The suburbs are losing their appeal, especially with young Americans.
And cities have never been so popular, says Mark Willis, senior policy fellow at NYU’s Furman Center for Real Estate and Urban Policy.
"So, there is a focus of demand on some subset of cities," said. "It's something that we haven’t seen for a long time.”
He said that means we’re allocating more income to pay for housing.
“All the measures of the burden of people from rents is increasing across all of our major metropolitan areas," he said. "And it’s not just low income, it’s up into the moderate and middle income areas.”

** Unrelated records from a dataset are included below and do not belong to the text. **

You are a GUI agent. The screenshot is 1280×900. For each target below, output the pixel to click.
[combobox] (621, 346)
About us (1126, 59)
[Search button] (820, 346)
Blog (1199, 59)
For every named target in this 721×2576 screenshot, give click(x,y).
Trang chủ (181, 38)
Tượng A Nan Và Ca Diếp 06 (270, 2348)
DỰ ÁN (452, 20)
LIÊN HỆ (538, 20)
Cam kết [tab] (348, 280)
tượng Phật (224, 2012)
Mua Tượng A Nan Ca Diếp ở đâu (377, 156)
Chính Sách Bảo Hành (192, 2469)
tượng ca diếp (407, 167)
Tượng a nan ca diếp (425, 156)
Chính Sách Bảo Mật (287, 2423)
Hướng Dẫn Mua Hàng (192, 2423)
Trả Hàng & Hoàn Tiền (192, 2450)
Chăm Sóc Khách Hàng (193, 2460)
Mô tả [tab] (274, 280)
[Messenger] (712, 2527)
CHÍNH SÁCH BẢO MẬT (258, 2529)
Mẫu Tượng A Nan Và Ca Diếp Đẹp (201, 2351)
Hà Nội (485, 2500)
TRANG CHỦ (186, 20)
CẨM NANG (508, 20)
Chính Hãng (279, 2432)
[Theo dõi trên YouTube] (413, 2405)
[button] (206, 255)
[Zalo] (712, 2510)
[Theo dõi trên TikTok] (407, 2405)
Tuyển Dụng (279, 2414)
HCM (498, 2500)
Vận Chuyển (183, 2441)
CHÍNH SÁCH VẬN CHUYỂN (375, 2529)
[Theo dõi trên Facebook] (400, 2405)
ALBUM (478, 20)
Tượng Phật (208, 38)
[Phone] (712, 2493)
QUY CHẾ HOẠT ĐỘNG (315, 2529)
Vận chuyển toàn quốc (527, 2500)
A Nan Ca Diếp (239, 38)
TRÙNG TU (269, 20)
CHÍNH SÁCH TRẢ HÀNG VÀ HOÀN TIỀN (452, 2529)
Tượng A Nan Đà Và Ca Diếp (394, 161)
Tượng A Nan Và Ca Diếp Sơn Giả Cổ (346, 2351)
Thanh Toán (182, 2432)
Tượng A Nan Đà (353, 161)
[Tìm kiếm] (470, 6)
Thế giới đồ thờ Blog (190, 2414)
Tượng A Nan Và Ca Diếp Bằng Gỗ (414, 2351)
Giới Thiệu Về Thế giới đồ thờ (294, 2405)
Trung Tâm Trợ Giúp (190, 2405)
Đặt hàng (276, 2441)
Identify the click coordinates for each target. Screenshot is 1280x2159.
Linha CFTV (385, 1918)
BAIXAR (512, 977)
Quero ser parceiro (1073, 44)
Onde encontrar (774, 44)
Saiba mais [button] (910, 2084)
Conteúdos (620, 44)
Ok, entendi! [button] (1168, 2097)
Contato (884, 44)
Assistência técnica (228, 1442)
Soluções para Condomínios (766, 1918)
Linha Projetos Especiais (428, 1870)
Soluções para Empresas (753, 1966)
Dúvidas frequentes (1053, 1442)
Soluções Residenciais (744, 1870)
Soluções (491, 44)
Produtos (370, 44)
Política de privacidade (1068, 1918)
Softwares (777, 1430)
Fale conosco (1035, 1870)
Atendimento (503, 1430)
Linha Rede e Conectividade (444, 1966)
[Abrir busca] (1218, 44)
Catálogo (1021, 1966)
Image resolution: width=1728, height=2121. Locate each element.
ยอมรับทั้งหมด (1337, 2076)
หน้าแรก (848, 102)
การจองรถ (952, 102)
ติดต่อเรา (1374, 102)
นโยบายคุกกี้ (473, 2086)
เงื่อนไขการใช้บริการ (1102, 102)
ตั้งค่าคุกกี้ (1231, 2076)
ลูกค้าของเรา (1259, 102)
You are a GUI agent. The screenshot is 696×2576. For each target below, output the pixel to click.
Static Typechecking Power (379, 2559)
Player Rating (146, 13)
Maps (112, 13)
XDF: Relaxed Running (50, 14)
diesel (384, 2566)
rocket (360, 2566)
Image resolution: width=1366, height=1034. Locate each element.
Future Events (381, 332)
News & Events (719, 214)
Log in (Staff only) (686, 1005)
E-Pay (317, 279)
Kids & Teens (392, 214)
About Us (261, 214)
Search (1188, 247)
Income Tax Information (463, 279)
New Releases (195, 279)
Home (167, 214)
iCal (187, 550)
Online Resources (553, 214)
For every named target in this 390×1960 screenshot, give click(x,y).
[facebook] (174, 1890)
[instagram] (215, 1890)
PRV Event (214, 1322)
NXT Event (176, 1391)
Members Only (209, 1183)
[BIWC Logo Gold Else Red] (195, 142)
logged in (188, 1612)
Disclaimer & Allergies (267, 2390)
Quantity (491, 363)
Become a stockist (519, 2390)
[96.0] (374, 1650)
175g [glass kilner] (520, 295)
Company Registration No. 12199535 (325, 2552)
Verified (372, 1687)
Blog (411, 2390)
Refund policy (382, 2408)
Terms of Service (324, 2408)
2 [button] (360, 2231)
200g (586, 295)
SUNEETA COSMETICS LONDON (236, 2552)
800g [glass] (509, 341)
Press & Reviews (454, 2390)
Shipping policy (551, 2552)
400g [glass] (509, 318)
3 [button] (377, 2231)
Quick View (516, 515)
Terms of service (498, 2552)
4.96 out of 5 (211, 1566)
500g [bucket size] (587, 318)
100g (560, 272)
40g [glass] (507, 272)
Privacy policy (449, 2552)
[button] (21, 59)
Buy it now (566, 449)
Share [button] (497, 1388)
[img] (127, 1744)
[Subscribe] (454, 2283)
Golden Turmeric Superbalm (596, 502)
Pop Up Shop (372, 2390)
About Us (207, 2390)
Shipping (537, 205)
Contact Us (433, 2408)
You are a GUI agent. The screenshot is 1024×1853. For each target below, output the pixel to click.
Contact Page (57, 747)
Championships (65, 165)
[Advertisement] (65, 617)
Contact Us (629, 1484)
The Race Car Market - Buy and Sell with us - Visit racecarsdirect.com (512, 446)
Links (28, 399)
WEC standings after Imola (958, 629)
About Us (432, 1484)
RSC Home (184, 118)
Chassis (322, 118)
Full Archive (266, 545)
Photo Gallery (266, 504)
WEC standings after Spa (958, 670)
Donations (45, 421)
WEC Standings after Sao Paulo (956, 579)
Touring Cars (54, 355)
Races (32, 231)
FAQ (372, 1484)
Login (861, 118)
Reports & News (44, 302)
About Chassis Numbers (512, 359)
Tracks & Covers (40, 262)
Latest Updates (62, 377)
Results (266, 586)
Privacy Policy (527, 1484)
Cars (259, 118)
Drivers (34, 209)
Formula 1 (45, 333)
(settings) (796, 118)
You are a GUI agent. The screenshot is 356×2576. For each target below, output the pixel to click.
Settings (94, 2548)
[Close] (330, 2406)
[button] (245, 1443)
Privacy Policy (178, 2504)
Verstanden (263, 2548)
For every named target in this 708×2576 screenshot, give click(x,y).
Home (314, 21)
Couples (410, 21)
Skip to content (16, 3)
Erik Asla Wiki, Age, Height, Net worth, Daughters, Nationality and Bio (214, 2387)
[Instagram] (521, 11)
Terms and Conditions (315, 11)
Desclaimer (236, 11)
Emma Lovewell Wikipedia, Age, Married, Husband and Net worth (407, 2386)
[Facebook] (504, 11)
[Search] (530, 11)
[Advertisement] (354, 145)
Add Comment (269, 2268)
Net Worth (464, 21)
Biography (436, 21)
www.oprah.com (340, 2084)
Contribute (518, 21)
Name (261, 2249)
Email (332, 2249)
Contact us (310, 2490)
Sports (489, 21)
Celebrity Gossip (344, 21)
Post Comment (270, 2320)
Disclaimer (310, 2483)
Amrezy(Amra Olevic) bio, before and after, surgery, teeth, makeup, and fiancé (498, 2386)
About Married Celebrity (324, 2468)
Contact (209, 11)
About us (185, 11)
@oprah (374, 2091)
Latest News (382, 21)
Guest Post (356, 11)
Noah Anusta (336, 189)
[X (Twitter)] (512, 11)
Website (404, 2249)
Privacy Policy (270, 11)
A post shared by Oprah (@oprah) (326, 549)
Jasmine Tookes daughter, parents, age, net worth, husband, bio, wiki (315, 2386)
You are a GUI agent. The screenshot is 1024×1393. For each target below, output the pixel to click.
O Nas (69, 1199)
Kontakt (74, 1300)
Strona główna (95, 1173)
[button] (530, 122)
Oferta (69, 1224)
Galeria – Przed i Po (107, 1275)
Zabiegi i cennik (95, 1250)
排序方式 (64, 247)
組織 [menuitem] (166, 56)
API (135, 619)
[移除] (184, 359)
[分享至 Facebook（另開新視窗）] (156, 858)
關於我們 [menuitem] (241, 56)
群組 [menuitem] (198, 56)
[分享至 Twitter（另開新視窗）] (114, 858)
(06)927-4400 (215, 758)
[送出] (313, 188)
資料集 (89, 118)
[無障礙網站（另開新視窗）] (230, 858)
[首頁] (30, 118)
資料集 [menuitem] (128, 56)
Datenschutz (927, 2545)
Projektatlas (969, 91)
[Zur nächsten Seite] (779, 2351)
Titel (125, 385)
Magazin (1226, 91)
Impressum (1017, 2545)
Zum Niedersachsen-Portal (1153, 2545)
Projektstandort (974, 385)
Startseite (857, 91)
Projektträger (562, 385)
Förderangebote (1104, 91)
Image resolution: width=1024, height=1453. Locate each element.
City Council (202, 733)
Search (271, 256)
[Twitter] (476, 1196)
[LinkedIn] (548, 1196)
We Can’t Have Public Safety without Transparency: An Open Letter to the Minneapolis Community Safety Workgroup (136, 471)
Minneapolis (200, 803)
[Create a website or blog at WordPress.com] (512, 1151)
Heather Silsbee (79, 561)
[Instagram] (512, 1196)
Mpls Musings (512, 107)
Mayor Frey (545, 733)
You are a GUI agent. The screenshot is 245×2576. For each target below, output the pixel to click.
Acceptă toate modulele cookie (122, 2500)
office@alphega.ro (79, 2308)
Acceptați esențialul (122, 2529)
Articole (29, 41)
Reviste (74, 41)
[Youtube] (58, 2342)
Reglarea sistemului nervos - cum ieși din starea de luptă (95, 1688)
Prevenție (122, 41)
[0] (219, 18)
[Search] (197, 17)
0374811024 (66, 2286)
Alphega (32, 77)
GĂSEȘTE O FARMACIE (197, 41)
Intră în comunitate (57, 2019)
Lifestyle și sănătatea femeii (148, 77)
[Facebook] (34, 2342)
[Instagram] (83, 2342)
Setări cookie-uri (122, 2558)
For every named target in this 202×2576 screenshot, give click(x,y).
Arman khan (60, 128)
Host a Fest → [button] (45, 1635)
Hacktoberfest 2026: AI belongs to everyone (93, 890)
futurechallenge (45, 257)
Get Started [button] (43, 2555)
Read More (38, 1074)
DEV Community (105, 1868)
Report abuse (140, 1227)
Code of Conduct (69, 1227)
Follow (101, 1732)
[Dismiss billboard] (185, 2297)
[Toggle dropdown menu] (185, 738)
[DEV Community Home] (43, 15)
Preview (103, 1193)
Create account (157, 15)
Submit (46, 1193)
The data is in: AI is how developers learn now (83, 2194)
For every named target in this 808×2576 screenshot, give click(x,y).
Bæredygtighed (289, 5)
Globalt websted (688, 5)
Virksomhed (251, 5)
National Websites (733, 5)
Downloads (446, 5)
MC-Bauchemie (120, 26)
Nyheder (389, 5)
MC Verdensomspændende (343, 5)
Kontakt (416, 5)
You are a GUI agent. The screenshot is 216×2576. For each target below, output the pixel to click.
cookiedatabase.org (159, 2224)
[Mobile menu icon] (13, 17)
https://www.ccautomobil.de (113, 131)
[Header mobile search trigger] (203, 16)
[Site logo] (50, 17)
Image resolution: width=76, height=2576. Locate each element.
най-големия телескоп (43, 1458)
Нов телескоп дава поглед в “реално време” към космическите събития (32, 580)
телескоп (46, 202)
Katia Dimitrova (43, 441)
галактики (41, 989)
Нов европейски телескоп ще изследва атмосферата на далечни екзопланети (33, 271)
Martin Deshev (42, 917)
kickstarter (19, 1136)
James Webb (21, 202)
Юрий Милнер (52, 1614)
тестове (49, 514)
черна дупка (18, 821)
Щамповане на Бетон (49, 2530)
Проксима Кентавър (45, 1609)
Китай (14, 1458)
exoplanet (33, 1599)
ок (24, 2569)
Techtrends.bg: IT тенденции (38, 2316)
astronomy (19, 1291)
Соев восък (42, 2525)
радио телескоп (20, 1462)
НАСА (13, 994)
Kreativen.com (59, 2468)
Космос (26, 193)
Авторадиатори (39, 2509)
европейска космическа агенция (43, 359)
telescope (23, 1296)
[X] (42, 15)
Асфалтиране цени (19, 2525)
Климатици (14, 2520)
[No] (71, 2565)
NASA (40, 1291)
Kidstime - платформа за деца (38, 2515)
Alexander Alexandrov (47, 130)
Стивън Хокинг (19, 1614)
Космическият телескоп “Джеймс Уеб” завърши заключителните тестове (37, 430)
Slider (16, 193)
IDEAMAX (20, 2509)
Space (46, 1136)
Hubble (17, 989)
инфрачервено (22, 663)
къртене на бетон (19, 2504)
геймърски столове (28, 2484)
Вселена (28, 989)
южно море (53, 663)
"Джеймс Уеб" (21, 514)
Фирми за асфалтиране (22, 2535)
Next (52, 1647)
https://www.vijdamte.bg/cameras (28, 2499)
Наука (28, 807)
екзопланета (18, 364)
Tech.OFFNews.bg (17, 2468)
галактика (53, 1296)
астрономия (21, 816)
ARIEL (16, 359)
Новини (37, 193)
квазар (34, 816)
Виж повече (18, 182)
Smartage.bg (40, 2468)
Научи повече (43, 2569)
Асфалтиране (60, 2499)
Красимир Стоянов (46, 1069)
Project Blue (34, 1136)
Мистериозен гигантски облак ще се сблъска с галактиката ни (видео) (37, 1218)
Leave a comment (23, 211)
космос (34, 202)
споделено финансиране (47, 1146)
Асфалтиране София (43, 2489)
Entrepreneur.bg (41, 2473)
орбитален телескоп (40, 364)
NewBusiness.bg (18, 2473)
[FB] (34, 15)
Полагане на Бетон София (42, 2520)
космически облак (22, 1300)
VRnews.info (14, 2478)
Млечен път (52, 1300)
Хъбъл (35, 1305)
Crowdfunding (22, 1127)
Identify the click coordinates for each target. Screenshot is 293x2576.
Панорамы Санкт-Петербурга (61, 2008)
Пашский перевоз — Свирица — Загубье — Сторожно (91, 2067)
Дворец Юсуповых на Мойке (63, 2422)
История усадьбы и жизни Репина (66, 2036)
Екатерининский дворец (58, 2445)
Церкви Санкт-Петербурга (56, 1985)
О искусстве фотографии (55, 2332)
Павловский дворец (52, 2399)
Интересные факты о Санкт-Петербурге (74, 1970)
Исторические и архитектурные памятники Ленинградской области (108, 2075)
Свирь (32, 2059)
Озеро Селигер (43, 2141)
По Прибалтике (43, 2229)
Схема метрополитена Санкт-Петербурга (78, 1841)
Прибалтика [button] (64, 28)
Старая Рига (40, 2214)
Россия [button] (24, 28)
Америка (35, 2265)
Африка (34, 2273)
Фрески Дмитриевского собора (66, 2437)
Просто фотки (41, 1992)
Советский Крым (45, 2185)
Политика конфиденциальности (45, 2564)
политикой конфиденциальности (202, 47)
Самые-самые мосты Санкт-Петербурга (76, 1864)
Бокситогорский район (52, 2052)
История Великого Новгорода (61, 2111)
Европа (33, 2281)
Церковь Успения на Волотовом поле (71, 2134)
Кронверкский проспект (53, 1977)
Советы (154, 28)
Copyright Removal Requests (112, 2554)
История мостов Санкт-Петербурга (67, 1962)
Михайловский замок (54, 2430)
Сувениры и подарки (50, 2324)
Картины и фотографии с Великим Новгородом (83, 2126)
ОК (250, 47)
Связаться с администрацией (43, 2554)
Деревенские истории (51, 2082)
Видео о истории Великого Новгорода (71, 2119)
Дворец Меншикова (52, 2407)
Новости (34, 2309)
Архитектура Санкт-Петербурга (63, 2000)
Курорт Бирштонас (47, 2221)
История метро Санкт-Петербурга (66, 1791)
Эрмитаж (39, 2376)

Christopher Palmer, an assistant professor of real estate at University of California, Berkeley, said this certainly opens up opportunities for developers, but the majority of those developers are building expensive housing.
“If you are a developer in one of these markets and you finally are able to pony up for all of the land, with construction costs being what they are, you’re going to build the thing that is going to be most financially feasible for you," he said. "And it just doesn’t pay right now to build workforce housing.”
It's that old supply and demand thing rearing its ugly head, again.
Frank Nothaft, chief economist at Core Logic, said believe it or not, the old location thing still matters, too.
“In some markets there’s been a lot of new rental that have come onto the market and in those areas we’re seeing some moderation," he said. "But overall, nationwide, there’s still very strong rental demand.”
That strong demand is great news for developers, but it also seems there’s no relief on the horizon for middle class renters still struggling with a perpetually increasing rent burden.